The manta ray is the largest member of the ray family. The ray's eerie behavior of circling small fishing boats has earned it the name of "devilfish," though the manta ray is one of the most docile creatures in the sea. The ray's image and how it's fins propel it through the water add a sense of curiosity and mystery to the manta ray's character. Although many jump out of the water and accidently destroy small fishing boats, folk tales of them killing divers are falsely told.
Order : Batoidea
Family : Mobulidae
Genus and Species : Manta birostris
Average Length : Up to 16 feet
Average Wingspan : Up to 20 feet
Average Weight : Up to 3000 lbs
Diet : Mainly shrimp, plankton and small fish
Lifespan : Unknown
Food, Feeding and Hunting : The manta utilizes it's gills when it feeds. As it sucks water in, the gills open and allow water to be pumped out, while the plankton is restrained inside the ray's mouth. The gill arches then siphon the plankton to the manta ray's stomach for natural processing. A unique feeding habit has been observed when a manta encounters a shoal of fish. It opens it's mouth and moves into the shaol like a dark shadow. Swallowing as many fish as it can.
Breeding : Manta rays bear live young, from single fertilized eggs.

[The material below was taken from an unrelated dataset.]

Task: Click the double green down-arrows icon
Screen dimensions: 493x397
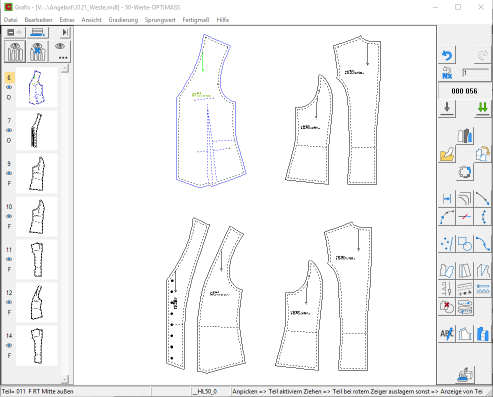Action: tap(482, 108)
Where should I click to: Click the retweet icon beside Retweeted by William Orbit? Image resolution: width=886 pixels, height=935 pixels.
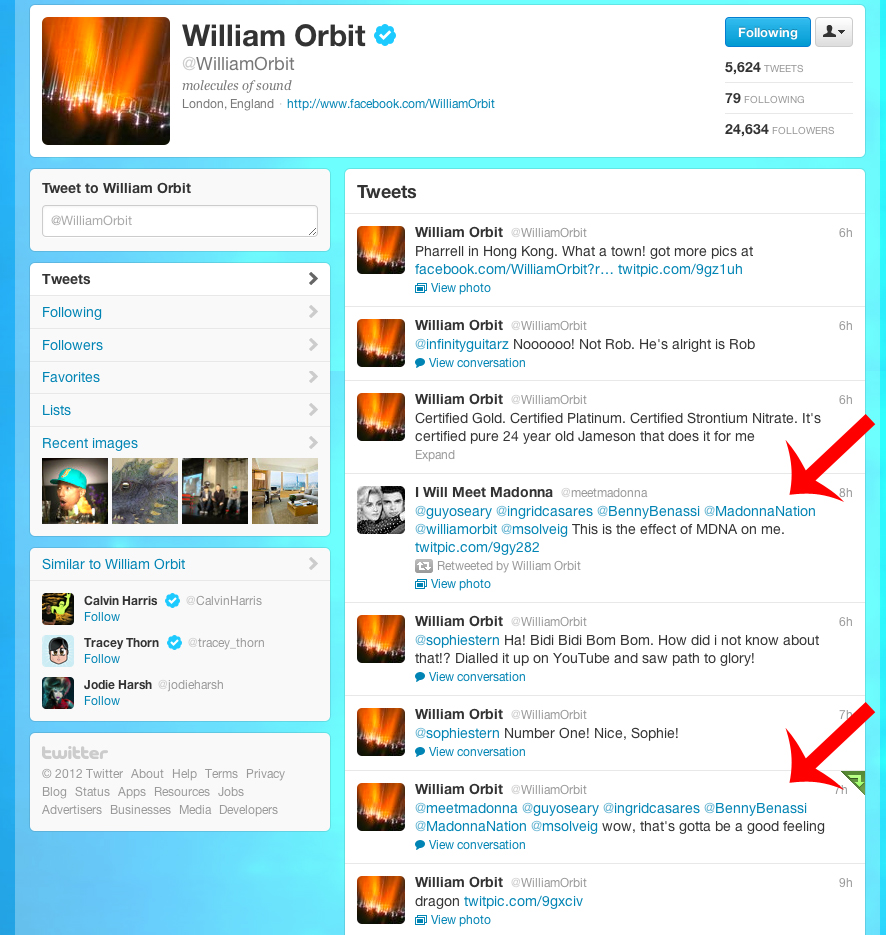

It is believed that manta ray's do not breed until they reach a certain sexual maturaty which occurs when the pectoral fins reach between 13-to-15 feet. The manta ray has no specific breeding season, thus males and females breed year round. The new born mantas are fairly large, weighing in at about 25 lbs and poccessing an incredible wingspan of 4 feet.
Distribution : The manta ray is common in both inshore and offshore waters of the western Atlantic, Pacific, and Indian Oceans.
Conservation : Manta rays are not considered to be sport fish and are generally left alone by fisherman. They have no commercial value and there population is unknown.